start INFORMATION GIVEN

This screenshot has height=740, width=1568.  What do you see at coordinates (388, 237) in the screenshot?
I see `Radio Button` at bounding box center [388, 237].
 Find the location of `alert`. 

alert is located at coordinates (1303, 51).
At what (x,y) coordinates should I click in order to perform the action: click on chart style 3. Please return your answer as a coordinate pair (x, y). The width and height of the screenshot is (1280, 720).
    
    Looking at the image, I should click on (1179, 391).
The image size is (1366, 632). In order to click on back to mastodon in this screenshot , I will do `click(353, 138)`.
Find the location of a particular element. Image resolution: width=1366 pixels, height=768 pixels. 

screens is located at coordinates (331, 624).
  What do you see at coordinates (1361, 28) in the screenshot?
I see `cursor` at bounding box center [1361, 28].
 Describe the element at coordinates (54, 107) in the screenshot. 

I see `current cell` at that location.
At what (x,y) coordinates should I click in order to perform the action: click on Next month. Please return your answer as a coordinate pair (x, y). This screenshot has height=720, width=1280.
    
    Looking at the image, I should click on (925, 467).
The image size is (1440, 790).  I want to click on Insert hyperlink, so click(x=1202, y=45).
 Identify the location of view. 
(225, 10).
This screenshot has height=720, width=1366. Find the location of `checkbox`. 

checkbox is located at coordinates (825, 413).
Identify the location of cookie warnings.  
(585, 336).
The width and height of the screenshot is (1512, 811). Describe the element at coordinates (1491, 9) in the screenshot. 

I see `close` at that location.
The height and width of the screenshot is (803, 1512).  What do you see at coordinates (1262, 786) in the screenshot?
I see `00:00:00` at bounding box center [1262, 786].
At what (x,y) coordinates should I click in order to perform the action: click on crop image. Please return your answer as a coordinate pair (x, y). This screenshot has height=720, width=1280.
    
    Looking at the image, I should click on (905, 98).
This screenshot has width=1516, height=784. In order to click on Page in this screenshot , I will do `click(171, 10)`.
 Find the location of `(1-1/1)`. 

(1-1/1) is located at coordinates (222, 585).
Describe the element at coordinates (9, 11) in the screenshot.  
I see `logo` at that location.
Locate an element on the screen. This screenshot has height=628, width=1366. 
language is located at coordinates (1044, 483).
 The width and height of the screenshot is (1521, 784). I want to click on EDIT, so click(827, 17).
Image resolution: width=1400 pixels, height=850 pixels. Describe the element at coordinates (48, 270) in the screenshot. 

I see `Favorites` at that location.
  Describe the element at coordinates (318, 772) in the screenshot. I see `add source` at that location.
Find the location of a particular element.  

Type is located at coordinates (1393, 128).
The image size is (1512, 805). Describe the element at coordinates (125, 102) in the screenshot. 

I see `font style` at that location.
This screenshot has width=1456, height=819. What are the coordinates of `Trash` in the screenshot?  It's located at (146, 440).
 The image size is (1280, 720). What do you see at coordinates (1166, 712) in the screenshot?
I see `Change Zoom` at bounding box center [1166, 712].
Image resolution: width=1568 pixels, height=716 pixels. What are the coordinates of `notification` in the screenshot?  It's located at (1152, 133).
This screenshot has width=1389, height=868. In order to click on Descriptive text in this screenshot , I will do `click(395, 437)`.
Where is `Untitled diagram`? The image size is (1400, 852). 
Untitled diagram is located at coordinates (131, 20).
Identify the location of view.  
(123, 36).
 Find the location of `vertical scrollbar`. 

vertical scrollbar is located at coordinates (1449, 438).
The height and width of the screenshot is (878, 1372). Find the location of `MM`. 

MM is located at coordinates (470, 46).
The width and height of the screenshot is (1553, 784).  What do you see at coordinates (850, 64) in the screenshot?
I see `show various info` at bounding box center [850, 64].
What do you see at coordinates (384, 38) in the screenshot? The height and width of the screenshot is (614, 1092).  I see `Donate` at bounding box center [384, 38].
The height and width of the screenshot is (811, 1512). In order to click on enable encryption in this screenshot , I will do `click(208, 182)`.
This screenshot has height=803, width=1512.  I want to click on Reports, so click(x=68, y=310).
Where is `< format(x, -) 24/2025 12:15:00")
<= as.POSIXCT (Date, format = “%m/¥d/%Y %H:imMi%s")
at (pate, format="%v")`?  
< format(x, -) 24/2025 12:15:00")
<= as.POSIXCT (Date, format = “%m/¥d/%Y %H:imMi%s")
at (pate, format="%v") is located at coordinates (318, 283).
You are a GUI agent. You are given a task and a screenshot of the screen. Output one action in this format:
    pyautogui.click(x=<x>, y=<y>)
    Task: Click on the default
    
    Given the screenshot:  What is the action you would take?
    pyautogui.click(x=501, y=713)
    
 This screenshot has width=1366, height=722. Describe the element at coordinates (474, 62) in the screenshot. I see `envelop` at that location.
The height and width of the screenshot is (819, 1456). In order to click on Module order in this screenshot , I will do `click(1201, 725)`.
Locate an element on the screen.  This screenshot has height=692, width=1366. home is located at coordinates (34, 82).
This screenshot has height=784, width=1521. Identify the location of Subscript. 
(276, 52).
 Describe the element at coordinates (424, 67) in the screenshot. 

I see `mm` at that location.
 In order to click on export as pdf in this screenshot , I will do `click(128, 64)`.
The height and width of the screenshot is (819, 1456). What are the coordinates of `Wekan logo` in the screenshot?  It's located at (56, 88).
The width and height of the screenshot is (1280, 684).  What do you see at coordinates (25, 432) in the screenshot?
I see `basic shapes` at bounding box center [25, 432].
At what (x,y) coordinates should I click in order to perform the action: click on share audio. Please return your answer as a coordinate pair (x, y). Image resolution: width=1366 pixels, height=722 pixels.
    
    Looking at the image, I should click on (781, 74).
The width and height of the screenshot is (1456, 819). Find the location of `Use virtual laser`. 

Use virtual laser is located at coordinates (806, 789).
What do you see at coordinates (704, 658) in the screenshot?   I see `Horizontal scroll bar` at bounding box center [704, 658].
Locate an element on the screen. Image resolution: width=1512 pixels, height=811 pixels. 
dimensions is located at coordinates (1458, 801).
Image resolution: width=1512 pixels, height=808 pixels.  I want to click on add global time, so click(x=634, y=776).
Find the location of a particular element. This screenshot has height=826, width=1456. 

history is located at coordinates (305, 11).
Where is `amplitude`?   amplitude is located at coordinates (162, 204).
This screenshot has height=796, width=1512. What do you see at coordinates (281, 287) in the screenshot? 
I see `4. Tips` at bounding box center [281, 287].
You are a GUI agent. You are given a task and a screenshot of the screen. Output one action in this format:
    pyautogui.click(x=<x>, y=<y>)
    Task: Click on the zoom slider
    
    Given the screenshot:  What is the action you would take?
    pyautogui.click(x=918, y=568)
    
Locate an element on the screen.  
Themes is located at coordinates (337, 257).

end INFORMATION GIVEN

Rewrite all of the records above, swapping every "coordinate pair" for "coordinate tuple" and leaving everything else untouched.

This screenshot has height=740, width=1568.  What do you see at coordinates (388, 237) in the screenshot?
I see `Radio Button` at bounding box center [388, 237].
 Find the location of `alert`. 

alert is located at coordinates (1303, 51).
At what (x,y) coordinates should I click in order to perform the action: click on chart style 3. Please return your answer as a coordinate tuple (x, y). The width and height of the screenshot is (1280, 720).
    
    Looking at the image, I should click on (1179, 391).
The image size is (1366, 632). In order to click on back to mastodon in this screenshot , I will do `click(353, 138)`.
Find the location of a particular element. Image resolution: width=1366 pixels, height=768 pixels. 

screens is located at coordinates (331, 624).
  What do you see at coordinates (1361, 28) in the screenshot?
I see `cursor` at bounding box center [1361, 28].
 Describe the element at coordinates (54, 107) in the screenshot. 

I see `current cell` at that location.
At what (x,y) coordinates should I click in order to perform the action: click on Next month. Please return your answer as a coordinate tuple (x, y). This screenshot has height=720, width=1280.
    
    Looking at the image, I should click on (925, 467).
The image size is (1440, 790).  I want to click on Insert hyperlink, so click(x=1202, y=45).
 Identify the location of view. 
(225, 10).
This screenshot has height=720, width=1366. Find the location of `checkbox`. 

checkbox is located at coordinates (825, 413).
Identify the location of cookie warnings.  
(585, 336).
The width and height of the screenshot is (1512, 811). Describe the element at coordinates (1491, 9) in the screenshot. 

I see `close` at that location.
The height and width of the screenshot is (803, 1512).  What do you see at coordinates (1262, 786) in the screenshot?
I see `00:00:00` at bounding box center [1262, 786].
At what (x,y) coordinates should I click in order to perform the action: click on crop image. Please return your answer as a coordinate tuple (x, y). This screenshot has height=720, width=1280.
    
    Looking at the image, I should click on (905, 98).
This screenshot has width=1516, height=784. In order to click on Page in this screenshot , I will do `click(171, 10)`.
 Find the location of `(1-1/1)`. 

(1-1/1) is located at coordinates (222, 585).
Describe the element at coordinates (9, 11) in the screenshot.  
I see `logo` at that location.
Locate an element on the screen. This screenshot has height=628, width=1366. 
language is located at coordinates (1044, 483).
 The width and height of the screenshot is (1521, 784). I want to click on EDIT, so click(827, 17).
Image resolution: width=1400 pixels, height=850 pixels. Describe the element at coordinates (48, 270) in the screenshot. 

I see `Favorites` at that location.
  Describe the element at coordinates (318, 772) in the screenshot. I see `add source` at that location.
Find the location of a particular element.  

Type is located at coordinates (1393, 128).
The image size is (1512, 805). Describe the element at coordinates (125, 102) in the screenshot. 

I see `font style` at that location.
This screenshot has width=1456, height=819. What are the coordinates of `Trash` in the screenshot?  It's located at (146, 440).
 The image size is (1280, 720). What do you see at coordinates (1166, 712) in the screenshot?
I see `Change Zoom` at bounding box center [1166, 712].
Image resolution: width=1568 pixels, height=716 pixels. What are the coordinates of `notification` in the screenshot?  It's located at (1152, 133).
This screenshot has width=1389, height=868. In order to click on Descriptive text in this screenshot , I will do `click(395, 437)`.
Where is `Untitled diagram`? The image size is (1400, 852). 
Untitled diagram is located at coordinates (131, 20).
Identify the location of view.  
(123, 36).
 Find the location of `vertical scrollbar`. 

vertical scrollbar is located at coordinates (1449, 438).
The height and width of the screenshot is (878, 1372). Find the location of `MM`. 

MM is located at coordinates (470, 46).
The width and height of the screenshot is (1553, 784).  What do you see at coordinates (850, 64) in the screenshot?
I see `show various info` at bounding box center [850, 64].
What do you see at coordinates (384, 38) in the screenshot? The height and width of the screenshot is (614, 1092).  I see `Donate` at bounding box center [384, 38].
The height and width of the screenshot is (811, 1512). In order to click on enable encryption in this screenshot , I will do `click(208, 182)`.
This screenshot has height=803, width=1512.  I want to click on Reports, so click(x=68, y=310).
Where is `< format(x, -) 24/2025 12:15:00")
<= as.POSIXCT (Date, format = “%m/¥d/%Y %H:imMi%s")
at (pate, format="%v")`?  
< format(x, -) 24/2025 12:15:00")
<= as.POSIXCT (Date, format = “%m/¥d/%Y %H:imMi%s")
at (pate, format="%v") is located at coordinates (318, 283).
You are a GUI agent. You are given a task and a screenshot of the screen. Output one action in this format:
    pyautogui.click(x=<x>, y=<y>)
    Task: Click on the default
    
    Given the screenshot:  What is the action you would take?
    pyautogui.click(x=501, y=713)
    
 This screenshot has width=1366, height=722. Describe the element at coordinates (474, 62) in the screenshot. I see `envelop` at that location.
The height and width of the screenshot is (819, 1456). In order to click on Module order in this screenshot , I will do `click(1201, 725)`.
Locate an element on the screen.  This screenshot has height=692, width=1366. home is located at coordinates (34, 82).
This screenshot has height=784, width=1521. Identify the location of Subscript. 
(276, 52).
 Describe the element at coordinates (424, 67) in the screenshot. 

I see `mm` at that location.
 In order to click on export as pdf in this screenshot , I will do `click(128, 64)`.
The height and width of the screenshot is (819, 1456). What are the coordinates of `Wekan logo` in the screenshot?  It's located at (56, 88).
The width and height of the screenshot is (1280, 684).  What do you see at coordinates (25, 432) in the screenshot?
I see `basic shapes` at bounding box center [25, 432].
At what (x,y) coordinates should I click in order to perform the action: click on share audio. Please return your answer as a coordinate tuple (x, y). Image resolution: width=1366 pixels, height=722 pixels.
    
    Looking at the image, I should click on (781, 74).
The width and height of the screenshot is (1456, 819). Find the location of `Use virtual laser`. 

Use virtual laser is located at coordinates (806, 789).
What do you see at coordinates (704, 658) in the screenshot?   I see `Horizontal scroll bar` at bounding box center [704, 658].
Locate an element on the screen. Image resolution: width=1512 pixels, height=811 pixels. 
dimensions is located at coordinates (1458, 801).
Image resolution: width=1512 pixels, height=808 pixels.  I want to click on add global time, so click(x=634, y=776).
Find the location of a particular element. This screenshot has height=826, width=1456. 

history is located at coordinates (305, 11).
Where is `amplitude`?   amplitude is located at coordinates (162, 204).
This screenshot has height=796, width=1512. What do you see at coordinates (281, 287) in the screenshot? 
I see `4. Tips` at bounding box center [281, 287].
You are a GUI agent. You are given a task and a screenshot of the screen. Output one action in this format:
    pyautogui.click(x=<x>, y=<y>)
    Task: Click on the zoom slider
    
    Given the screenshot:  What is the action you would take?
    pyautogui.click(x=918, y=568)
    
Locate an element on the screen.  
Themes is located at coordinates (337, 257).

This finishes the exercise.